§ **What you will do**: From the entries below, reproduce exactly the line containing "Task: Open the 3M interval label", the line containing "Screen dimensions: 1512x796", and every line in between, with nothing added.

§ **Available data**:
<<<<

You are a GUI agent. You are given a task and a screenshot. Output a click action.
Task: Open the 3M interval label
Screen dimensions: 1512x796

>>>>
<<<<

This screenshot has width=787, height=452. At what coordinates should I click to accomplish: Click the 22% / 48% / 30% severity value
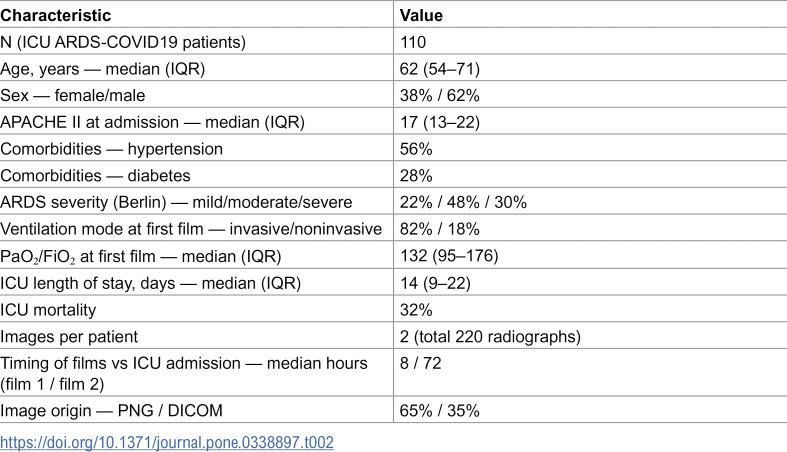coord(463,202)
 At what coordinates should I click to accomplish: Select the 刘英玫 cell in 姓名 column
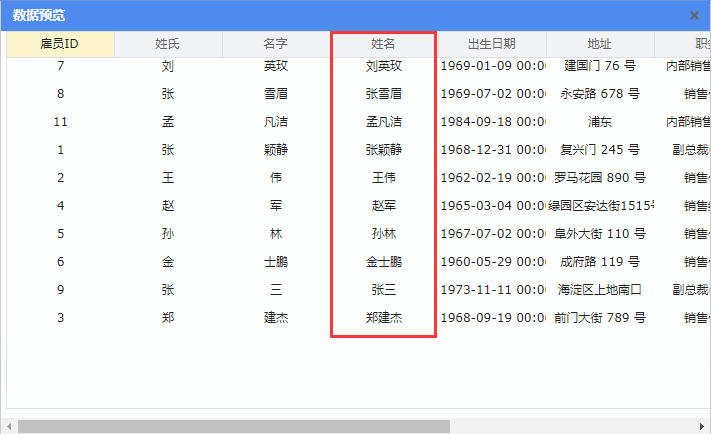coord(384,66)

>>>>
<<<<

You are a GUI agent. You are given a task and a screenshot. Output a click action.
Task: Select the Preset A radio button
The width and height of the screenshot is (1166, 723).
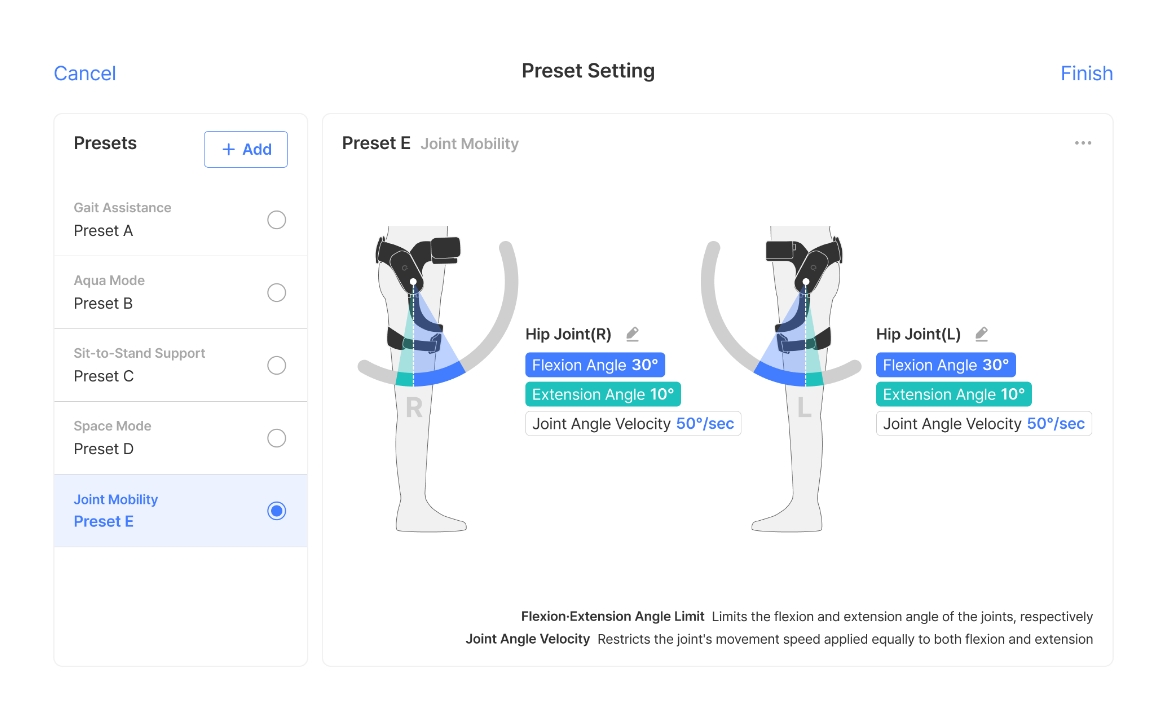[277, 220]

>>>>

§ **Solution**:
Task: Open the 3M interval label
Screen dimensions: 1512x796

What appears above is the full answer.